◆ **WORK REQUIRED**
Lines from the beginning of the data below through the one containing "You are a computer-use agent. This" are to be printed exactly as they appear.

◆ **SUPPLIED DATA**

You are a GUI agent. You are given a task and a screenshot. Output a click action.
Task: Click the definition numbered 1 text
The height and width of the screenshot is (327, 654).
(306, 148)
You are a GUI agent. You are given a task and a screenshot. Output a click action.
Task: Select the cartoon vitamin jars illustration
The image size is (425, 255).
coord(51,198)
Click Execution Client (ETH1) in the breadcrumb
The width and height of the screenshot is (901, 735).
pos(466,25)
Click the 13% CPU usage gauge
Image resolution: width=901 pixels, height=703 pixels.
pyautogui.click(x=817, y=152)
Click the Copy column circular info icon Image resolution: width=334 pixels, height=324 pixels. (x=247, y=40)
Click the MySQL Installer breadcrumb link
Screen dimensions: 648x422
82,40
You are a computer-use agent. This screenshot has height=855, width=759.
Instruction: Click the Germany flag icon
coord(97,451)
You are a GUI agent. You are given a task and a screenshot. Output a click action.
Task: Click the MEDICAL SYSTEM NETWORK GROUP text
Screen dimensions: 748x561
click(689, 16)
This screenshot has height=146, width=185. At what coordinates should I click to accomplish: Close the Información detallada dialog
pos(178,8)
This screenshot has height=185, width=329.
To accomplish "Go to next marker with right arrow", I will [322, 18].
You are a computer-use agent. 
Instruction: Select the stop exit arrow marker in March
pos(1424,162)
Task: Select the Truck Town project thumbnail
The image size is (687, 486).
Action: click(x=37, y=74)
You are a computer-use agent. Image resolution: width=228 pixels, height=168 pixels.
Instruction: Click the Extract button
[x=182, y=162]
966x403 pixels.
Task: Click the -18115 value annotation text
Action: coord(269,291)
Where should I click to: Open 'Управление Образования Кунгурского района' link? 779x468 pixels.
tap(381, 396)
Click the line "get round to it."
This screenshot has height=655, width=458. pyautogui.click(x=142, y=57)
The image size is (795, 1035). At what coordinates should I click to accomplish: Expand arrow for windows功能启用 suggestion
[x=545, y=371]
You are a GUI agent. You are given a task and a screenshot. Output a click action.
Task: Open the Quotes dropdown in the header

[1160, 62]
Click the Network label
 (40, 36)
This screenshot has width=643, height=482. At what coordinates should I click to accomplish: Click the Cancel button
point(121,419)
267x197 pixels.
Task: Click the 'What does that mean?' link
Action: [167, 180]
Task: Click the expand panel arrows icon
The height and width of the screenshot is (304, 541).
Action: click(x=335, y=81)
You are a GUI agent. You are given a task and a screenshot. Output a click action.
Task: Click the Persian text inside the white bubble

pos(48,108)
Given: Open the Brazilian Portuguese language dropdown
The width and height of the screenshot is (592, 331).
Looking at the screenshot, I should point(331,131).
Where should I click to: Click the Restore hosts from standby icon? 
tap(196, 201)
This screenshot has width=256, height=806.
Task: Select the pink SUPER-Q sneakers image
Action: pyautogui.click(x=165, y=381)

◆ **FINAL ANSWER**
You are a GUI agent. You are given a task and a screenshot. Output a click action.
Task: Click the definition numbered 1 text
The height and width of the screenshot is (327, 654).
(306, 148)
You are a GUI agent. You are given a task and a screenshot. Output a click action.
Task: Select the cartoon vitamin jars illustration
The image size is (425, 255).
coord(51,198)
Click Execution Client (ETH1) in the breadcrumb
The width and height of the screenshot is (901, 735).
pos(466,25)
Click the 13% CPU usage gauge
Image resolution: width=901 pixels, height=703 pixels.
pyautogui.click(x=817, y=152)
Click the Copy column circular info icon Image resolution: width=334 pixels, height=324 pixels. (x=247, y=40)
Click the MySQL Installer breadcrumb link
Screen dimensions: 648x422
82,40
You are a computer-use agent. This screenshot has height=855, width=759.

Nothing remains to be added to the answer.